I used to be so confident. I think. (I could be misremembering it, trying to think there's this ideal me out there that I lost track of.) But, I don't think so. I think I used to really have a lot of confidence in the feeling of who I am. I was never a social butterfly (and I probably never will be), but I didn't get anxious about having to talk with people.

So. Where did I lose that confidence? And how do I get it back?

For the first question, I don't know, really. I have my ideas, but it probably wouldn't help to go into it now. As for getting it back, well. I guess I just gotta jump in and start doing some of these things that I am not sure I can. And not be too hard on myself when I fail.

God, that's one thing I've got to change. Because after the Potluck yesterday, I thought about the couple comments I made. How I could've timed them better. How I could've said something more here or there. Gauging the laughs and whether they were big, or whether they were just polite. And yeah, it's a potluck with co-workers whose opinion of me matters only a little bit. This level of scrutiny is not healthy for me. I gotta give myself room to fuck up.

On this and on the bigger things that I'm procrastinating on. (Like my writing).

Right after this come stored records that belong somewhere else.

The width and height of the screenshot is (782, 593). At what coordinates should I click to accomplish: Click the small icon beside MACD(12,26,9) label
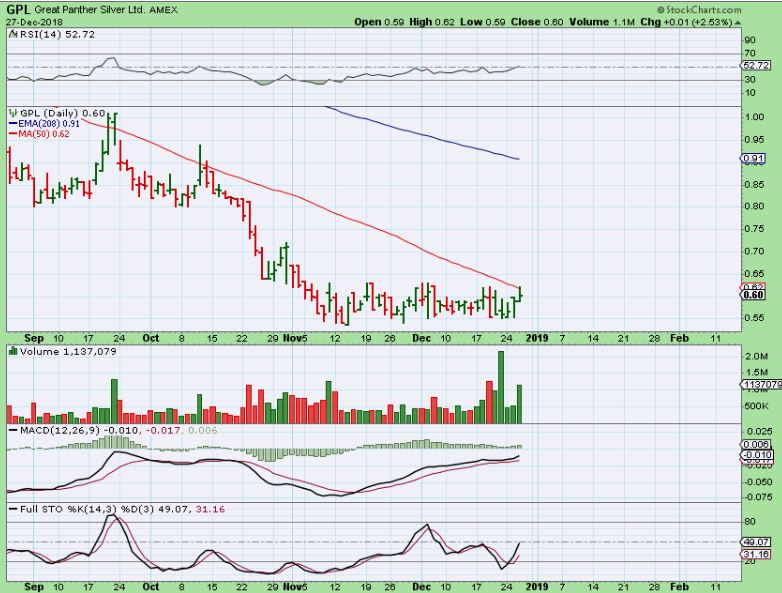[x=11, y=430]
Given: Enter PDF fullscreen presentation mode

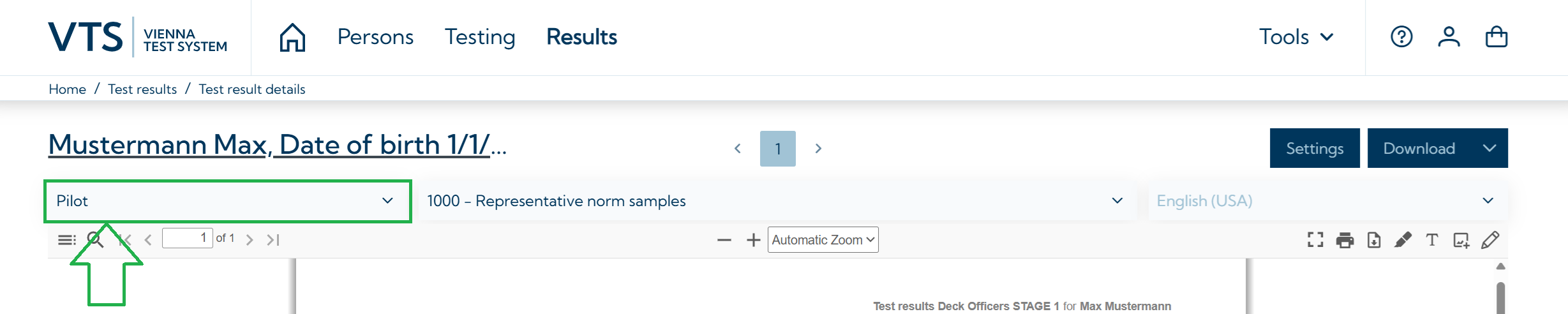Looking at the screenshot, I should tap(1315, 240).
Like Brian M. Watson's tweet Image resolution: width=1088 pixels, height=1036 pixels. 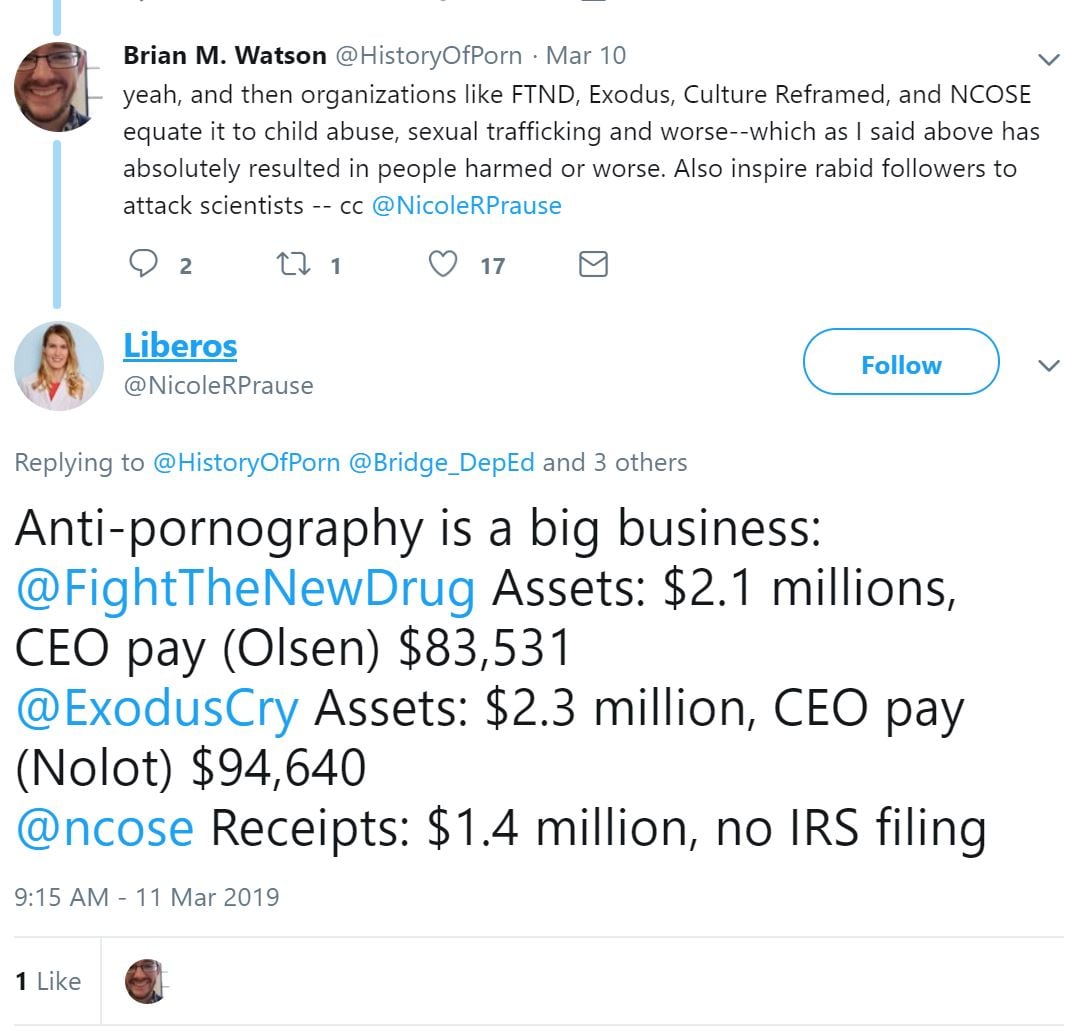click(x=442, y=264)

Thursday, October 25, 2007

Choices...

Everyday I navigate through my day mostly trying to avoid any hassles or snags that might make me feel bad. I get of the El (in Chicago) and I try to walk at the right speed to catch all of the traffic lights so I don't have time to stop and think about why it is I am headed to work. Wearing and iPod helps distract me if there is a momentary delay in my getting to work, setting my bag down, sticking my lunch in the fridge getting a bowl for my granola and filling up my water glass, before I sit at my desk and start my day.
Then I start the routine of pushing myself through the moments trying to balance the momentary of my work with my need to be seen as good at what I do--even if I don't respect what I do.
And when that's through, I try to sail through the lights, back the way I came and try to manage to get a seat on the train (or at least a spot to stand where no one is jostling me with their bags or hips). I listen to some Springsteen and mostly try to think about what I need to do to be a writer or lose weight or improve myself in one form or another.
That is the bulk of my day. And I can't say that I really like it. So, I'll spend whatever time I have left trying to make myself happy, which sometimes works. Don't get me wrong, there are great bright spots in my life. My fiancée (Dinah), my friends, what have you. But for so long, I've felt sort of like a spectator--waiting for the right moment to come along and seize me in a moment and change everything for me, while all the while I've made the same choices in a redundant cycle of self-flagellation (to state it dramatically).
I'm not sure if I didn't see the other choices or if I see them now, even. But. That's what this blog will be about. Finding the other choices and trying to make myself happier, day-to-day.

In short--it's gonna be incredibly narcissistic.